Description
Crispy chicken bites with a tangy, sweet, and sour sauce, pineapple, and colorful peppers. Quick, easy, and full of flavor for the whole family.
Ingredients
Units
Scale
Chicken & Marinade
- 1.32 lbs - 600 g chicken breast, diced into bite-sized chunks
- 1 tsp sugar
- 1 tsp salt
- 2 tsp light soy sauce
- 1 Tbsp Shaoxing rice wine
- 1/2 tsp 5 spice powder
- 1 egg white
Batter
- 1 cup flour
- 1/4 cup corn flour
- 1/2 tsp salt
- 1 tsp baking powder
- A dash - 1 ml bicarbonate of soda
- 1 tsp white vinegar
- 2 tsp - 10 ml oil
- Water, just enough to make a smooth batter (refrigerate till needed)
Vegetables & Fruit
- 1 carrot, cut into diagonal slices
- 1/2 green pepper, large chunks
- 1/2 red pepper, large chunks
- 1 cup fresh pineapple chunks
Sweet and Sour Sauce
- 1 cup pineapple juice (canned works too)
- 1/4 cup vinegar
- 3 Tbsp sugar
- 3 Tbsp tomato sauce
- 2 tsp corn starch + 1/4 cup water (mixed into a paste)
Oil for cooking
- 2 cups for deep-frying chicken
Instructions
- Toss your 600 g chicken breast with 1 tsp sugar, 1 tsp salt, 2 tsp light soy sauce, 1 Tbsp Shaoxing rice wine, ½ tsp 5 spice powder, and 1 egg white. Let it sit while you prep everything else.
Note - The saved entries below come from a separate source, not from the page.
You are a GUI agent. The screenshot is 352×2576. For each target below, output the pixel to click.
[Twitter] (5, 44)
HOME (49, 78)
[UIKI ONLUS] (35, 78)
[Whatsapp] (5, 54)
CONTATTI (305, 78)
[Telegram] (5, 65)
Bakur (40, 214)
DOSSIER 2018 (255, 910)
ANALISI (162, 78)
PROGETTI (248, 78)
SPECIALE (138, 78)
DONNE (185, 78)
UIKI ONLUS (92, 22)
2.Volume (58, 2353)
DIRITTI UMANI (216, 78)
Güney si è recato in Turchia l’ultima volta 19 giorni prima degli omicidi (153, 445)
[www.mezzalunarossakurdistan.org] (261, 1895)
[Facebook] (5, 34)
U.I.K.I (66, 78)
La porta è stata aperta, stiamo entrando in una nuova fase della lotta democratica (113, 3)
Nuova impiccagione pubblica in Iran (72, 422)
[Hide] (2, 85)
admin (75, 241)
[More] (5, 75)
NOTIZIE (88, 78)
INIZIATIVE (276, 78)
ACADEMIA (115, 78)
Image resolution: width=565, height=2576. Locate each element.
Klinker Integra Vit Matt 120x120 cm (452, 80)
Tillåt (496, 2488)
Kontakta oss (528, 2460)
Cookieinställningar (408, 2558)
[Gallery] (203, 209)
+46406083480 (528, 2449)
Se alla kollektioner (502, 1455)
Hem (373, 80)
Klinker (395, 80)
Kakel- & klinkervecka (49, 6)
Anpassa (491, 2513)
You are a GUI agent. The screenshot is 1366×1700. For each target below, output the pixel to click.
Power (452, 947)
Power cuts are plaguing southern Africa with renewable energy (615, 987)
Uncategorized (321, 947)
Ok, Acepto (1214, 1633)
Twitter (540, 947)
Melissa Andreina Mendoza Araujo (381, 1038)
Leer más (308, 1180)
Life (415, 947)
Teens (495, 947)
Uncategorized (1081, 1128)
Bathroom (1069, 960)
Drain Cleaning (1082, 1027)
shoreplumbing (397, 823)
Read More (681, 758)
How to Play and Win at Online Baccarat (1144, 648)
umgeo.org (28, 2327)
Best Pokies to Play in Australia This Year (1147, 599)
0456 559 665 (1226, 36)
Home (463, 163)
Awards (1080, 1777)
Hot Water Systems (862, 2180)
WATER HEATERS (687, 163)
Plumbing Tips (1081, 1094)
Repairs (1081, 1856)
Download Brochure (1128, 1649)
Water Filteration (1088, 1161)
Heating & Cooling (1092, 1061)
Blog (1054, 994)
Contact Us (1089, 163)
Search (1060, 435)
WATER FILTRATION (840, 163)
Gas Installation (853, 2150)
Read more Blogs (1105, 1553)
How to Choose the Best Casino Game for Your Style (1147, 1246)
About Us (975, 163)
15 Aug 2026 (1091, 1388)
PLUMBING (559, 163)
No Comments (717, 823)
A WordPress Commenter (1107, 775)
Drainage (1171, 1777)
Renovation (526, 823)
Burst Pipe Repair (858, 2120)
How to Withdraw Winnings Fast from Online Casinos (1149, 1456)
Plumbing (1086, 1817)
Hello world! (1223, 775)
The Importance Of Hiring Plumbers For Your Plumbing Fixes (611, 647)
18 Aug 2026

- Mix 1 cup flour, ¼ cup corn flour, ½ tsp salt, 1 tsp baking powder, 1 ml bicarbonate of soda, 1 tsp white vinegar, 10 ml oil, and enough water to make a smooth, pourable batter. Pop it in the fridge until ready.
- In a small saucepan, combine 1 cup pineapple juice, ¼ cup vinegar, 3 Tbsp sugar, and 3 Tbsp tomato sauce.
- Bring to a boil, then stir in the corn starch paste (2 tsp corn starch + ¼ cup water) until thickened. Set aside.
- Heat 2 Tbsp oil in a wok.
- Add your 1 carrot, ½ green pepper, ½ red pepper, and a pinch of salt.
- Stir-fry 2–3 mins until slightly softened but still crisp.
- Toss in 1 cup pineapple chunks for 1 min and remove from the wok.
- Heat 2 cups of oil in the wok or a deep pan.
- Dip marinated chicken chunks into the batter, shake off excess, and fry in batches until golden and crisp.
- Don’t overcrowd the wok, or the chicken won’t stay crunchy. Drain on paper towels.
- Drain excess oil from the wok, return the veggies and pineapple, pour in the sweet and sour sauce, and let it bubble for 1–2 minutes.
- Pour the sauce and veggie mix over your fried chicken. Serve with steamed rice.